Sunday, December 21, 2014

The Darkest Night, Dark Moon, Shadows

Blessed Winter Solstice and Blessed Dark Moon!

Amazing Energy surrounds this Day in the Northern Hemisphere. The Night will be at it's Longest and the Moon has made Her journey to Rest. All is Dark. All is Dark.

And it is often in the Darkness when our Shadows come knocking on the Doorway to our Mind, Body and Soul. Oh our Beloved Shadows. We have such a love/hate relationship with them.

Yet, without our Shadows, the work of the Dark cannot be done. Without our Shadows, the Story we must Rewrite, Redefine and Reframe cannot come to Pen. Without our Shadows, we only Exist in a superficial world full of misshapened Dreams and False Selves created out of our Attempts to keep the Shadows in the Closet, in the Wells, in the Graves.

It took me awhile to answer the Door and not wait until the Shadows broke the Windows to my Soul and came in anyway. I was most often unprepared and thus unable to deal with what the Shadows had to teach me. I learned that opening the Door and inviting the Shadow in, sitting at the Table with a cup of tea and a scone, was the Wise Way to Journey with Shadow in the Dark Time.

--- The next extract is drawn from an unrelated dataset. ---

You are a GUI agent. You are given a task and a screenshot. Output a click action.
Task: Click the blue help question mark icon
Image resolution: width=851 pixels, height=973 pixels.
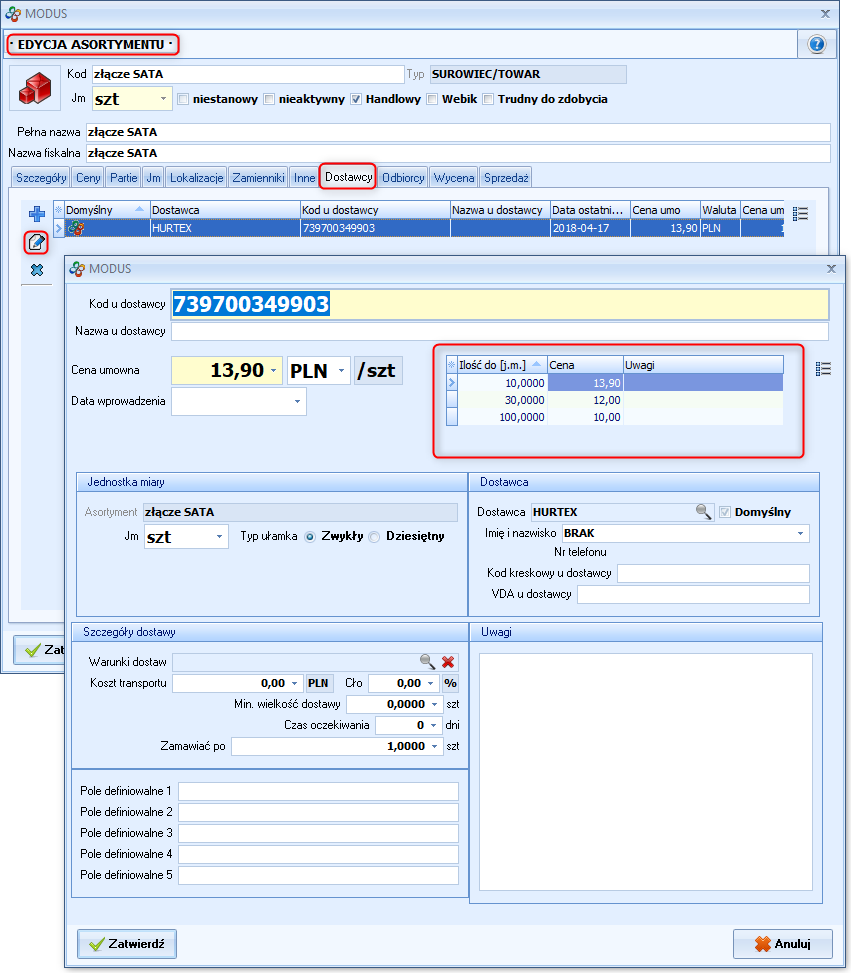(x=816, y=45)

Now, what I learned is that not all Shadows are Dark. If we remember, Shadows are merely our own Reflection caused by Sister Sun bouncing Her Light off of our Divine and Holy Bodies onto Mother Earth! Shadows are the Reflection caused by Brilliant Sun! Shadows are the Reflection of Us.

When Shadow comes to visit, I want to Remember this. Shadow is not the Reflection of the One who caused us Pain and Injury. Shadow is the Reflection of our Divine Wholeness during and after the Story that someone else wished to Pen for Us.

Most of the Time, we took on the Shadow of the Other and left our Real Shadow in the Drawer, just like what happened in Peter Pan! Shadow comes to Remind us and Help us Find the Shadow we chose not to wear.

Working with Shadow, at the Table, around tea and a scone, helps us unleash the Shadow of the Other and attach the Shadow of Our Real Self. The Shadow of Who we were before, during and now after what ever caused us to hide our Own Shadow and Take on the Other.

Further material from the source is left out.